All I think of, which has nothing to do with the context you provide is that "aislar" is to isolate.


----------



## josepeluco

El programa se destaca, llamandose buenafuente (claro), y creo que se transmite desde Espana, porque se menciona el comentario del rey (como sabes) y se burla de Chavez, y el presentador dice "alli, asi pasan las cosas, no?" hablando de que Chavez tiene su propio programa de tele en Venezuela. 

Si esto les puede servir, escribanme. Gracias.  Lo sabe un espanol, alli en el foro?


----------



## franmadrid

Yo soy español y conozco el programa, pero no usamos "aisla" como "basta". Salvo que sea en catalán puesto que el presentador es de Cataluña no puedo ayudarte. La palabra "aisla" no está recogida en el DRAE y sólo procede de conjugar el verbo "aislar"


----------



## josepeluco

gracias por decirme que es catalan, quien sabe?


----------



## Numaios

"Aisla" *no* es catalán. En catalán seria "aïlla", y tampoco se usa como sinónimo de "basta". La verdad es que no sé a qué se podía referir.

Sólo era un apunte 

Así que no sé por qué el post ha sido movido aquí...


----------



## TraductoraPobleSec

¿Estás seguro de que el presentador dijo "aisla"? A mí también me suena muy raro.


----------



## avellanainphilly

Josepeluco, si nos pones el link del video donde sale la palabra igual te podemos ayudar, porque a mi tampoco se me ocurre nada.

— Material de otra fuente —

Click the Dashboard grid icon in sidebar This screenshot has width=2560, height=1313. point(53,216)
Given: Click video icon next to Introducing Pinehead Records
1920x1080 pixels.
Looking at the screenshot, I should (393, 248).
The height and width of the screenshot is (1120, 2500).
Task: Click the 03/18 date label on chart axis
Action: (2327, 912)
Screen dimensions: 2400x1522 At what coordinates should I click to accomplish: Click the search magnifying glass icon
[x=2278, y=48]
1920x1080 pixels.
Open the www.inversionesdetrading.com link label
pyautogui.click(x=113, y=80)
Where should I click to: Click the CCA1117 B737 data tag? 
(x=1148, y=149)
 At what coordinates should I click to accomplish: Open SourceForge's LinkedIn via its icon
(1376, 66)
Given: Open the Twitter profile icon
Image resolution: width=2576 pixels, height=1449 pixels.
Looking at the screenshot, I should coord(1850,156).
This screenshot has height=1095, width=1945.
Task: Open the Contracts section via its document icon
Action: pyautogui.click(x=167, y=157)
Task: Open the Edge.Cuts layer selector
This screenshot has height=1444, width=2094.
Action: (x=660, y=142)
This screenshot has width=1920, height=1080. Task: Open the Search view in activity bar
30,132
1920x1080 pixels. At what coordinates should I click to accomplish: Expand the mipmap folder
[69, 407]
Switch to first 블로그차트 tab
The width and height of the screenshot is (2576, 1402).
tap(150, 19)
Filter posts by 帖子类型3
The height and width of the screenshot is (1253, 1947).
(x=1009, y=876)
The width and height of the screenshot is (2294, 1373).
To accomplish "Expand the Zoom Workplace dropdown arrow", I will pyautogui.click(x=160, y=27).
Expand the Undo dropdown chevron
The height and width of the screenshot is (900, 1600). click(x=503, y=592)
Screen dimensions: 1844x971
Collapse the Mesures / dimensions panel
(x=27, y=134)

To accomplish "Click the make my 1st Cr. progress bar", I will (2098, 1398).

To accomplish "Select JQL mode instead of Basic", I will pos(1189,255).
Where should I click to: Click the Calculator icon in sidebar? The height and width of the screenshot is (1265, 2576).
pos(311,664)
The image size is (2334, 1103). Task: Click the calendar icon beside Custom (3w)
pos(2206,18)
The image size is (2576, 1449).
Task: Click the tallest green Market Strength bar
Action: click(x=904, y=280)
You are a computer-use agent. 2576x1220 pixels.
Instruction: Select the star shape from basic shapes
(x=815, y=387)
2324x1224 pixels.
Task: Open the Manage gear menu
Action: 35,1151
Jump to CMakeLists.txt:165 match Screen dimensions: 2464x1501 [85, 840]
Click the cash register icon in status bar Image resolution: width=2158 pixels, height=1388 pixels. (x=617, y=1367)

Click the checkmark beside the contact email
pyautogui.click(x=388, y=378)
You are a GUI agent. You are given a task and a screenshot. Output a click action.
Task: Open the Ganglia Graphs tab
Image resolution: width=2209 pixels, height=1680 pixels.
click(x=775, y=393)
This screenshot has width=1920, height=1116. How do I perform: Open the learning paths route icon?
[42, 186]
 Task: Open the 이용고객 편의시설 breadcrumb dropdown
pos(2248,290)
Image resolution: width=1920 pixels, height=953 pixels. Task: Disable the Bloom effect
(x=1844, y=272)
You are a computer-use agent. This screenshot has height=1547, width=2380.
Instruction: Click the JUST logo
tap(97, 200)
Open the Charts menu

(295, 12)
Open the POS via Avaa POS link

(Podria ser 'ai las', però la veritat és que no m'imagino el Buenafuente dient això! )


----------



## TraductoraPobleSec

avellanainphilly said:


> (Podria ser 'ai las', però la veritat és que no m'imagino el Buenafuente dient això! )


 
Bona pensada, L.!

Potser sí, així fent conya!


----------



## RIU

Jo també hi havia pensat però és que *ai las* per tallar al public no és que em quadri gaire... no se pas.


----------